Galicia reafirma su supremacía nacional

Bouza ganó el C-1 500, Teresa Portela el K-1, Perucho la plata en hombres y el Kayak Tudense se impuso por equipos


Galicia conquistó el Campeonato de España Máster de Piragüismo de Verducido. Su dominio fue tal que el Kayak Tudense, con 181 puntos, prácticamente dobló al Oviedo (91), tercero por equipos. El Zamora logró la segunda plaza con 121. La hegemonía gallega queda más patente si se echa un vistazo a los diez primeros. Así, el Breogán de O Grove fue cuarto, con 84; el Ría de Aldán, quinto (81); y el Náutico O Muíño de Ribadumia, séptimo (49).

A nivel individual la superioridad también fue notoria. José Luis Bouza volvió a subir a lo más alto del podio en el C-1 500 metros, prueba en la que David Cal solo pudo ser bronce. Teresa Portela también se colgó el oro en K-1. La palista de Aldán se impuso en un apretado esprint a sus compañeras del K-4 nacional con un crono de 2 min 3,770 s. Beatriz Manchón entró a 320 milésimas, Jana Smidakova a 1,610 s y Sonia Molanes a 2,710 s.

La prueba de hombres todavía fue más competitiva y espectacular. Carlos Pérez, en proceso de adquirir su mejor forma, tuvo que conformarse con la segunda posición. Lo superó Francisco Llera (Oviedo) por 160 milésimas. La igualdad fue tal que Diego Cosgaya, cuarto, y Ekaitz Sistiaga, quinto, cedieron menos de 700 milésimas.

Perucho y Craviotto no tuvieron rival en el K-2 500, mientras que Yeray Picallo y Oliveira tuvieron que dar lo mejor de sí mismos para deshacerse de los también gallegos David Maquieira y David Fernández en el C-2.
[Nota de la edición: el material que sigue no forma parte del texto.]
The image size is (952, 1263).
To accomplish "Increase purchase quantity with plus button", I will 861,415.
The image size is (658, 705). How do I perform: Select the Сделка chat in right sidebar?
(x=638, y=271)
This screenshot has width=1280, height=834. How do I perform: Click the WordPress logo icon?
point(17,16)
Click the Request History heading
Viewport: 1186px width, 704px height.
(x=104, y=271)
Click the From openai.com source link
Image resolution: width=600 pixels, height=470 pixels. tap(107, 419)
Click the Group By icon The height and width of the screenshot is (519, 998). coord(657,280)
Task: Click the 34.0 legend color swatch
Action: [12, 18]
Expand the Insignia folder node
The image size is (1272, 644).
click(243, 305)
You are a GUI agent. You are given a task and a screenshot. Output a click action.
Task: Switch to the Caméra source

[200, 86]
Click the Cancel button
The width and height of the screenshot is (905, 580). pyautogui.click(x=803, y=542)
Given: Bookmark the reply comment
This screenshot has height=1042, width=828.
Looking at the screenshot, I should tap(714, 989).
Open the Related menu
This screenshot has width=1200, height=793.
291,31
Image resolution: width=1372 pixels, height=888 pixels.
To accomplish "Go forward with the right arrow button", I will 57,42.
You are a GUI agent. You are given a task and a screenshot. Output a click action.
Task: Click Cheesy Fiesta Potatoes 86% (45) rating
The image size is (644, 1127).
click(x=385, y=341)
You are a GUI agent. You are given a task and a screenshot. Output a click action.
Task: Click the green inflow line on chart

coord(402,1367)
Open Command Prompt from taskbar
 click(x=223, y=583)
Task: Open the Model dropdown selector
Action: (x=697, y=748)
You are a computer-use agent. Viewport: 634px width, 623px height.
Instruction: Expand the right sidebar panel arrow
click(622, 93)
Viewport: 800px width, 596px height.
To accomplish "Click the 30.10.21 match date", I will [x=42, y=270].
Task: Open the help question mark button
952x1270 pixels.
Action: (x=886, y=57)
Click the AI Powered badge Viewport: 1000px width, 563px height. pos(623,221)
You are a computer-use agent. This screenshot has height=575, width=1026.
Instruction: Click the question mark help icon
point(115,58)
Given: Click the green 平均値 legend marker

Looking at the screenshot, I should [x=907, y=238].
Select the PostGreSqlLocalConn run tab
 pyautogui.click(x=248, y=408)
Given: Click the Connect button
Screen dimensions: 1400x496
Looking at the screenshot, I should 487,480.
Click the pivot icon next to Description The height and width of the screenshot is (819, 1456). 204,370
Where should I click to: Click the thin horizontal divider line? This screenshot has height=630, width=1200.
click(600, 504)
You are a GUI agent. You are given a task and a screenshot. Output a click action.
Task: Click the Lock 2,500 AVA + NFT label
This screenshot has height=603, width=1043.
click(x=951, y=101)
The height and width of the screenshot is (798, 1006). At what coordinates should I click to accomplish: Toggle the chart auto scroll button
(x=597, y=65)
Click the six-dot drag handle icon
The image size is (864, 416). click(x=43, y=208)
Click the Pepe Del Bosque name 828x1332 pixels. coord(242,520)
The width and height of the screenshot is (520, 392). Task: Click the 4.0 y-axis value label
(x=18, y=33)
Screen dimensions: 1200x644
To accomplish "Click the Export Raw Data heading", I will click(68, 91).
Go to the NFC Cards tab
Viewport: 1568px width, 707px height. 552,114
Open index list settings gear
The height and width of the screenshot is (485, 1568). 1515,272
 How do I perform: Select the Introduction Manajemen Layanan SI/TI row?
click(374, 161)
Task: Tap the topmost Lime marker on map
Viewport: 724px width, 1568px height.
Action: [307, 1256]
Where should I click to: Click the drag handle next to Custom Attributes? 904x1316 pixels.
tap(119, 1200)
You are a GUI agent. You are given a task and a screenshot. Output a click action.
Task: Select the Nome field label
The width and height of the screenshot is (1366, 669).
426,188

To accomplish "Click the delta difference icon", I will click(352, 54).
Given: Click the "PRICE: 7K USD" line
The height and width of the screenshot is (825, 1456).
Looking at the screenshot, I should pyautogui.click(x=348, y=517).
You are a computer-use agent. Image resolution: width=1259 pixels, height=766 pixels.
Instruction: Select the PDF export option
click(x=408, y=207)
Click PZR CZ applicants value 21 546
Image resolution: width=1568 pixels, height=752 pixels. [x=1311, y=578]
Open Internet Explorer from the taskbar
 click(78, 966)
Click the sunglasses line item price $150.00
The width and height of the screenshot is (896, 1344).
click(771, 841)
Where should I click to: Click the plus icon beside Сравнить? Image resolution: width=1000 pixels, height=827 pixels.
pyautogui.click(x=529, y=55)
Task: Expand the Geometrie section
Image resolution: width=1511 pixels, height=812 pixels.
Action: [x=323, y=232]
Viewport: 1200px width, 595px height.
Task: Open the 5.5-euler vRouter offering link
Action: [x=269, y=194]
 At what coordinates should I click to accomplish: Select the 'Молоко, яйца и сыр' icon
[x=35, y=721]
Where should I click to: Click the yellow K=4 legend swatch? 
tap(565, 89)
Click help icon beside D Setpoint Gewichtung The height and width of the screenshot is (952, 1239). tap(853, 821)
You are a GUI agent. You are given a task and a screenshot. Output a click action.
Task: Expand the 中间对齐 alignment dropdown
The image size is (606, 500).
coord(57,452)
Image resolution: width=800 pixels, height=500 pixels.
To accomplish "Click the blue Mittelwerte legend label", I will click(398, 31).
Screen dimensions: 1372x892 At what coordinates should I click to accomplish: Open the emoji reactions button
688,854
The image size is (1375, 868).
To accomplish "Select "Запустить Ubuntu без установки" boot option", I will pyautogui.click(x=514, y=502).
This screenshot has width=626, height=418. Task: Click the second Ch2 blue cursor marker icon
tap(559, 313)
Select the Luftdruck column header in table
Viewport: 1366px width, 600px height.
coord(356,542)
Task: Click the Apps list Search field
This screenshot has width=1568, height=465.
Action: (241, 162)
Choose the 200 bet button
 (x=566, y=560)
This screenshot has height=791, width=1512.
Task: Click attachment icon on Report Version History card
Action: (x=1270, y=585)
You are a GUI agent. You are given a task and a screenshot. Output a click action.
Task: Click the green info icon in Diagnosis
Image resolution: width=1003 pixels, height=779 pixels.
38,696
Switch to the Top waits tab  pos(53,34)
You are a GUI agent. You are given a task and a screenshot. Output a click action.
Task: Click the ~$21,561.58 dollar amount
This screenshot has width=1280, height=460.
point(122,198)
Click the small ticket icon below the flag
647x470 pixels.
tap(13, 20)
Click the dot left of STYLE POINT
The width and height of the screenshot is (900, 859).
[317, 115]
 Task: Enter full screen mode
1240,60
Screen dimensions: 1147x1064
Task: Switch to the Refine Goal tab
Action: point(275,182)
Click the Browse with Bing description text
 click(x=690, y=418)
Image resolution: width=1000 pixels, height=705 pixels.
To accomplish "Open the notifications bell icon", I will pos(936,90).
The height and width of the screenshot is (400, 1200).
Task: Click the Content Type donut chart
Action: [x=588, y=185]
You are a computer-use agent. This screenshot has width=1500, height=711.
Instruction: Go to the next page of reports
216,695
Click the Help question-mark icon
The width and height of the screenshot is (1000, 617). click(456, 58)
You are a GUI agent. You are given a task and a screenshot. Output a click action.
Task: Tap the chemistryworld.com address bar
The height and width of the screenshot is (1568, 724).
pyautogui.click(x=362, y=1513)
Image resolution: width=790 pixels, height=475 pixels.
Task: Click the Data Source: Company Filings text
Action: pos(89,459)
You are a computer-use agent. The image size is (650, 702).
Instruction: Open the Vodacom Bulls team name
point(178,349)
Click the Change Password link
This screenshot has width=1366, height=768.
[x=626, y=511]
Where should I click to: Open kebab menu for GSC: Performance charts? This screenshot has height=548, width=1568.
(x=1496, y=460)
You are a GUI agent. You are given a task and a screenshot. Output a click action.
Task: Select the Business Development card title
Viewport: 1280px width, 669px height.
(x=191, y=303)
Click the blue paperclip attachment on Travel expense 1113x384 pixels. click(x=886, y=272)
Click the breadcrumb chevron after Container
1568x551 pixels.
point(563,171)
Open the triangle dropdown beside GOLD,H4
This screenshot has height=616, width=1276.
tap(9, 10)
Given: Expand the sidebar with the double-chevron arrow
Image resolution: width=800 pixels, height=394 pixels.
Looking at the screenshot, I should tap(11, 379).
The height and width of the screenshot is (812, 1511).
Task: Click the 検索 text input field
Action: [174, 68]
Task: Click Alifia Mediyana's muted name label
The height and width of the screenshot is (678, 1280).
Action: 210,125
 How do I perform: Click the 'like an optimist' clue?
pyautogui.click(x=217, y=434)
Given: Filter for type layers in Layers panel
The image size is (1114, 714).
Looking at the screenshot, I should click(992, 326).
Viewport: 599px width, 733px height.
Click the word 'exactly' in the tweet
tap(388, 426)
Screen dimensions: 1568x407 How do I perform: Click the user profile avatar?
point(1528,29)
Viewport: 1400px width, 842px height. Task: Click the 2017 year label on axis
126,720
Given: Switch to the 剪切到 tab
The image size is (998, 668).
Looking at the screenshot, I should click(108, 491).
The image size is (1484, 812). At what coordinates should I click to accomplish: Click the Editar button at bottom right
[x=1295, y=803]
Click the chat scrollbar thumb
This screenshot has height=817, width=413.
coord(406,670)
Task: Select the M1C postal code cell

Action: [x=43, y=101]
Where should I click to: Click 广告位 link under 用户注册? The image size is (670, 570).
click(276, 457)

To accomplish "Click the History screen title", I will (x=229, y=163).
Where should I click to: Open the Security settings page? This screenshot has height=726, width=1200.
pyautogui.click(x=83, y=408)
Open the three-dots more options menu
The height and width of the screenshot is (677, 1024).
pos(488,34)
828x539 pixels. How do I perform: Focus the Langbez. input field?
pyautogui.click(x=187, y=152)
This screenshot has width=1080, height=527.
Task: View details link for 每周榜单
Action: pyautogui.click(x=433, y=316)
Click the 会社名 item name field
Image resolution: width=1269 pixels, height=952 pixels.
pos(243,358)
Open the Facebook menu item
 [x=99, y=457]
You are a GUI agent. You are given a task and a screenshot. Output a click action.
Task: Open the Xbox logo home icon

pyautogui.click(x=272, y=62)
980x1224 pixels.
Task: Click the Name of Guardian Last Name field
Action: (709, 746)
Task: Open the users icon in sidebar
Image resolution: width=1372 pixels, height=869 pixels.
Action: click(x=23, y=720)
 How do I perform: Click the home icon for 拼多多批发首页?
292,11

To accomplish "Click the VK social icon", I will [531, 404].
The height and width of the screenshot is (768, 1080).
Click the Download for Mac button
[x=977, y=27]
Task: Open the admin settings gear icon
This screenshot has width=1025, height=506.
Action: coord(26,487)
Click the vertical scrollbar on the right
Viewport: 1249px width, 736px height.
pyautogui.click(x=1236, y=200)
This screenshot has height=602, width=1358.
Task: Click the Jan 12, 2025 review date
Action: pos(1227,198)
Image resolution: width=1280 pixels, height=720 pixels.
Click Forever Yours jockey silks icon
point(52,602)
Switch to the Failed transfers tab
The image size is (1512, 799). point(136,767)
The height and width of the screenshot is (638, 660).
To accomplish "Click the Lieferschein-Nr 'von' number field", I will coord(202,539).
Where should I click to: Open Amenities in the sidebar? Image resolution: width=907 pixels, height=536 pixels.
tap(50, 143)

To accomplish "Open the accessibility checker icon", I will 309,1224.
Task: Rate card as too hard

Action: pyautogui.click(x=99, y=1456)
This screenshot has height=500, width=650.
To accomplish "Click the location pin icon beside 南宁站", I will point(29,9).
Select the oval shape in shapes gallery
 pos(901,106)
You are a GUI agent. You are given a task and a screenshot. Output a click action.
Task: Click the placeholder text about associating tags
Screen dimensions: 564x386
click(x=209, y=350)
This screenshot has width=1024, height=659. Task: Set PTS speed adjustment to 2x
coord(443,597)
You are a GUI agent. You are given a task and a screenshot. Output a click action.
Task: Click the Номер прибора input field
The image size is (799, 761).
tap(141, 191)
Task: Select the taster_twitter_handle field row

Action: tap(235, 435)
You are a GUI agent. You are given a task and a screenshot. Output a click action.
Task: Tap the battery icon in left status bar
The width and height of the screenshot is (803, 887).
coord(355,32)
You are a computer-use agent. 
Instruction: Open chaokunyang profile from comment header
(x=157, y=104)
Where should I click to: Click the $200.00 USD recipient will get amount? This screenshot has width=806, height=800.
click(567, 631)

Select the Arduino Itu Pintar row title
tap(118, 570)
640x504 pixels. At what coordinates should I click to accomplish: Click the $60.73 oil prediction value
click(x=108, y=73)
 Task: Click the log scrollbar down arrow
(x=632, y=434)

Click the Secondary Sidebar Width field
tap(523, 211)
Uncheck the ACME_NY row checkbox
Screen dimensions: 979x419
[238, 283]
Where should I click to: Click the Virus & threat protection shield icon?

Buzo, el gran protagonista

Bouza contribuyó de forma decisiva al triunfo del Kayak Tudense al superar por cuarta ocasión consecutiva a David Cal, lo que le convierte con reservas en el previsible rival futuro del cuádruple medallista olímpico. A estas alturas, no se puede realizar una afirmación más contundente porque el mejor piragüista español de todos los tiempos está en pleno rodaje. Además, los 2 min 3,870 s firmados por Buzo no fue muy competitivo, aunque también es cierto que el viento jugó en contra de los dos y eso les impidió realizar una mejor marca.

Aún así, para hacer frente a Cal, tercero con un inusual 2 min 6,270 s, tendrá que rebajar su registro unos 15 segundos. El palista de Hío necesitó 1 min 47,187 s para subirse a lo más alto del podio en el Mundial de Duisburgo y en Pekín, con 1 min 48,397 s, fue superado por Opalev (1 min 47,140 s). Entonces, el último clasificado de la final, el ucraniano Attila Sandor, marcó 1 min 50,156 s.